■ YOUR OBJECTIVE
Count the lines in the material below that contain the string "toolbar". Reply with the number alone.

■ RECORDS SHOWN
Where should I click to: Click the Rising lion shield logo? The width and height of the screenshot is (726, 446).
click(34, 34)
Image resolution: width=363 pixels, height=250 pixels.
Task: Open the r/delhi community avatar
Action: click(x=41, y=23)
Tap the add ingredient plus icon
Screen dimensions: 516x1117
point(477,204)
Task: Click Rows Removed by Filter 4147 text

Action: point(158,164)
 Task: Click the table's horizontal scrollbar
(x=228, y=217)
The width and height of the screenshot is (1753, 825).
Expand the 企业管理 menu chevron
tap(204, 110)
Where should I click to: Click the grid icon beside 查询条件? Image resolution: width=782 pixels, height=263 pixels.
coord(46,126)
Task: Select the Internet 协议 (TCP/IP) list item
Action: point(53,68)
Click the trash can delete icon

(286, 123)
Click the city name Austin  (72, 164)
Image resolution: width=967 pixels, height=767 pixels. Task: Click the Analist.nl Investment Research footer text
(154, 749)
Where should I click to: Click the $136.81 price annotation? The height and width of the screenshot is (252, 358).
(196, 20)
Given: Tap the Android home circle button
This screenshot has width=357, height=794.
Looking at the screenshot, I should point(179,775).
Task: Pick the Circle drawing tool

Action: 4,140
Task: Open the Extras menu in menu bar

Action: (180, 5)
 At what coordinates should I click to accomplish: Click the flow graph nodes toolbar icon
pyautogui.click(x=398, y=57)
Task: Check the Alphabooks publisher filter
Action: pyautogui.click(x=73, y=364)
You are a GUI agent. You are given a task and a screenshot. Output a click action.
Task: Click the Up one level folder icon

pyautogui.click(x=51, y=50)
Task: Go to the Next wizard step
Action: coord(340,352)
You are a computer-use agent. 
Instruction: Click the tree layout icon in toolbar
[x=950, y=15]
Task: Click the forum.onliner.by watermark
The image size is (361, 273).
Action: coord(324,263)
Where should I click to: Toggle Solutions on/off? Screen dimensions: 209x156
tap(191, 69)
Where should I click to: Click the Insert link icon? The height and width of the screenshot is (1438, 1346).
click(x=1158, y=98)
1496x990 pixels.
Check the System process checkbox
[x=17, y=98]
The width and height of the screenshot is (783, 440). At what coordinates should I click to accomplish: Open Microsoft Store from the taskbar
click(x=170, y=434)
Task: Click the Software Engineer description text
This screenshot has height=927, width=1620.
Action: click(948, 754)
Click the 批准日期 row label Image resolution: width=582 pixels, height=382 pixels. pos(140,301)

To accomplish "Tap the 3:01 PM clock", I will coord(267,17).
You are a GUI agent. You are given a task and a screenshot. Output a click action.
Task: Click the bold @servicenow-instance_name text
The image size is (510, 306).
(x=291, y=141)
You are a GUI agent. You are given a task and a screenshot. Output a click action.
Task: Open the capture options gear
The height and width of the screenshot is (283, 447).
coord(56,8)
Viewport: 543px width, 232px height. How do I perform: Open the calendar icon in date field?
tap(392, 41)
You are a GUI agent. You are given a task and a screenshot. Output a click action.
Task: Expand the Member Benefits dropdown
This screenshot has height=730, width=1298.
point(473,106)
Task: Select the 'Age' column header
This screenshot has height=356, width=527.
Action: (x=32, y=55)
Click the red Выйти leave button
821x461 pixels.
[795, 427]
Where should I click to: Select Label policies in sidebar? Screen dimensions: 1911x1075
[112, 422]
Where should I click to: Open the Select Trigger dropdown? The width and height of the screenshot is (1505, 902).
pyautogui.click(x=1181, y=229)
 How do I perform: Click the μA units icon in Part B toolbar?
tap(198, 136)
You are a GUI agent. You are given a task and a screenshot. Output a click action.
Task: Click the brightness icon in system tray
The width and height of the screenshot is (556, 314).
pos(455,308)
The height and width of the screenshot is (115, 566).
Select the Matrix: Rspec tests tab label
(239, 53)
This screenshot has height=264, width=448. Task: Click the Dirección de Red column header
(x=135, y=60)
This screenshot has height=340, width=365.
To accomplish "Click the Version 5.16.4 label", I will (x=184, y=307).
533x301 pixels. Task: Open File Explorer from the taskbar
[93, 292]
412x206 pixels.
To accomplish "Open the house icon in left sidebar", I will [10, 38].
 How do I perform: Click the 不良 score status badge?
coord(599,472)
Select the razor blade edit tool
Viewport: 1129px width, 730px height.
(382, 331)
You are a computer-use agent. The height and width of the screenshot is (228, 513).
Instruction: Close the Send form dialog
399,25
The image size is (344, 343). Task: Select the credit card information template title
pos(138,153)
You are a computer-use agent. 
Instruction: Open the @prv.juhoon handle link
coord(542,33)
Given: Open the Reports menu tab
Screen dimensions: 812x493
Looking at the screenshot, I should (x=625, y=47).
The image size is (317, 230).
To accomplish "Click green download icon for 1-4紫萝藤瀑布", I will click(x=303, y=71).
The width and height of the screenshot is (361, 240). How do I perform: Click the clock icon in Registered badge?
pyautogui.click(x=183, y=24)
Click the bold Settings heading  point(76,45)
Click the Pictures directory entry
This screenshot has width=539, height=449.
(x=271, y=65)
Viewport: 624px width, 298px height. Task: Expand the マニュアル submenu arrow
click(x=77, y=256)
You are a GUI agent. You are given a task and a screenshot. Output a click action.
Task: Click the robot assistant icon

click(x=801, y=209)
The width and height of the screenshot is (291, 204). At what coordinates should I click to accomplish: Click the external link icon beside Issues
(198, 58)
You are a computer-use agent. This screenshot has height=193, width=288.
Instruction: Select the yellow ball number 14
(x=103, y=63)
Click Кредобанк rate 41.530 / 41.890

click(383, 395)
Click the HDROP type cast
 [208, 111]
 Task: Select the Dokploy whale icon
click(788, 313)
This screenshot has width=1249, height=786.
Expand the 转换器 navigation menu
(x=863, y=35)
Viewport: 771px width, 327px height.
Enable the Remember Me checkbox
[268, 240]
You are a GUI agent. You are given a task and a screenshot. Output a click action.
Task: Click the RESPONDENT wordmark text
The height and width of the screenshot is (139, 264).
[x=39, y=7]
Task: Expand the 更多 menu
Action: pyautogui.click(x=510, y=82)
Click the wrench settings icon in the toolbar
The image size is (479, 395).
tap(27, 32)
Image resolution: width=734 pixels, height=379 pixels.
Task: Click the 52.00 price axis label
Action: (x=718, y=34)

■ WRITTEN RESPONSE
4